4 A、B、Cの3棟を一括して建替えを決議する場合には、その団地内建物の区分所有者及び議決権の各5分の4以上による賛成のほかに、各棟ごとに決議し、区分所有者の3分の2以上で議決権の3分の2以上を有するものが賛成しなければならない。

【解答及び解説】

【問 31】 解答 3

1 誤り。一団地内にある数棟の建物の全部又は一部が専有部分のある建物であり、かつ、建物の所在する土地が団地建物所有者の共有に属する場合においては、建替えをする建物の建替え決議のみでなく、団地集会での建替え承認決議が必要である。
*区分所有法69条1項

2 誤り。
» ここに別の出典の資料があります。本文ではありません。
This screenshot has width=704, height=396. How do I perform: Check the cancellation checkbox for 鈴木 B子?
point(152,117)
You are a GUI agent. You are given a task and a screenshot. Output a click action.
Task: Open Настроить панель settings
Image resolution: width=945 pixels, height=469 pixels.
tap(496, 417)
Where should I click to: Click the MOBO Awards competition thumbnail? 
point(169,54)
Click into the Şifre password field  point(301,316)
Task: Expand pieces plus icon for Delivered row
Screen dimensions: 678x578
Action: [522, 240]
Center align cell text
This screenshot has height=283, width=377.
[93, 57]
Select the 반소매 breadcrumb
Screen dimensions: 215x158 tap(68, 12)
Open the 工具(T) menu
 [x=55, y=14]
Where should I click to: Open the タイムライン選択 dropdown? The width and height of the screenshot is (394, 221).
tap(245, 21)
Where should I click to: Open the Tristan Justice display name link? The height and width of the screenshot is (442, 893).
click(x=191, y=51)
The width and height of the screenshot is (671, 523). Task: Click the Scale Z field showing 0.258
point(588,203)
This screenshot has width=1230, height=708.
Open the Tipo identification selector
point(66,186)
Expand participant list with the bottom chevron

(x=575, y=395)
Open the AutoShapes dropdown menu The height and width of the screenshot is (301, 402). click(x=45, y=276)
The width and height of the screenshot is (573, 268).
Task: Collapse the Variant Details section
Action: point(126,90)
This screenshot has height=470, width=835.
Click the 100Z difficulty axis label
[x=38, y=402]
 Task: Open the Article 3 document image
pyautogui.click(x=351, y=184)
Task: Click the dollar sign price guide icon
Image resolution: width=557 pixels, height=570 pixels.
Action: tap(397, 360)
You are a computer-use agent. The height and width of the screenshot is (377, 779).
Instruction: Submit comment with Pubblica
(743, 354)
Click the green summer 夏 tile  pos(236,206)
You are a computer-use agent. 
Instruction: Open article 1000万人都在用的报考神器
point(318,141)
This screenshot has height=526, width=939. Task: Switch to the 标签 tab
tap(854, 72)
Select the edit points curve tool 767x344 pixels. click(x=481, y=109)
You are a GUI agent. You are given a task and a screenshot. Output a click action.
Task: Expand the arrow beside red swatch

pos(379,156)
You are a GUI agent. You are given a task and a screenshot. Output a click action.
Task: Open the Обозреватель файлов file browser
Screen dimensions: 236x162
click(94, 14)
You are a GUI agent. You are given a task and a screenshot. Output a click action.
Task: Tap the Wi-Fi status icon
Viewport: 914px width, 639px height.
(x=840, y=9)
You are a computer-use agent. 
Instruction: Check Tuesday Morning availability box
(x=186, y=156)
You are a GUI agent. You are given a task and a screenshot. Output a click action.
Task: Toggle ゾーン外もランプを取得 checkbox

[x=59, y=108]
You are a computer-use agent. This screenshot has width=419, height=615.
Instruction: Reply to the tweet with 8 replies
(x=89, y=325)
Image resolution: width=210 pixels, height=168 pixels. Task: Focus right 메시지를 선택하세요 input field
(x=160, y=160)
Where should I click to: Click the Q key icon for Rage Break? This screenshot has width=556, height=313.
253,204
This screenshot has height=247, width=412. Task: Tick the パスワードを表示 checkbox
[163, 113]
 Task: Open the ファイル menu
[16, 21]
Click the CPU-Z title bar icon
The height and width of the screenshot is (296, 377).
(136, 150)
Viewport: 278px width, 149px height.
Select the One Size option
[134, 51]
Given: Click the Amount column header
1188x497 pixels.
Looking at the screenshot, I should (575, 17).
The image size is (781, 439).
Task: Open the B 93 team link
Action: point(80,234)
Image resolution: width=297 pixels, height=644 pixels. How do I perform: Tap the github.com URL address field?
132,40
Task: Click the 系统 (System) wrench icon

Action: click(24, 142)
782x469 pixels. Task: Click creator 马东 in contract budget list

建替え承認決議が必要な場合において、建替え承認決議に係る建替えが当該特定建物以外の建物の建替えに特別の影響を及ぼすべきときは、当該「他の建物の区分所有者全員」の議決権の4分の3以上の議決権を有する区分所有者が当該建替え承認決議に賛成しているときに限り、当該特定建物の建替えをすることができる。したがって、B棟及びC棟において、「それぞれ」建替え承認決議が必要なのではなく、「B棟及びC棟の区分所有者全員」の議決権の4分の3以上の議決権を有する区分所有者が当該建替え承認決議に賛成していることが必要である。
*区分所有法69条5項

3 正しい。団地内建物の全部が専有部分のある建物であり、かつ、当該団地内建物の敷地が当該団地内建物の区分所有者の共有に属する場合において、当該団地内建物について団地規約が定められているときは、一括建替え決議をすることができる。
*区分所有法70条1項

4 誤り。団地管理組合の集会において、当該団地内建物の区分所有者及び議決権の各5分の4以上の多数で一括建替え決議をすることができる。ただし、「当該集会」において、当該各団地内建物ごとに、それぞれその区分所有者の3分の2以上の者であって議決権の合計の3分の2以上の議決権を有するものがその一括建替え決議に賛成した場合でなければならない。したがって、各団地内建物ごとの区分所有者及び議決権の合計の3分の2以上の賛成は、各棟ごとに決議する必要はなく、一括建替え決議の集会において得られればよい。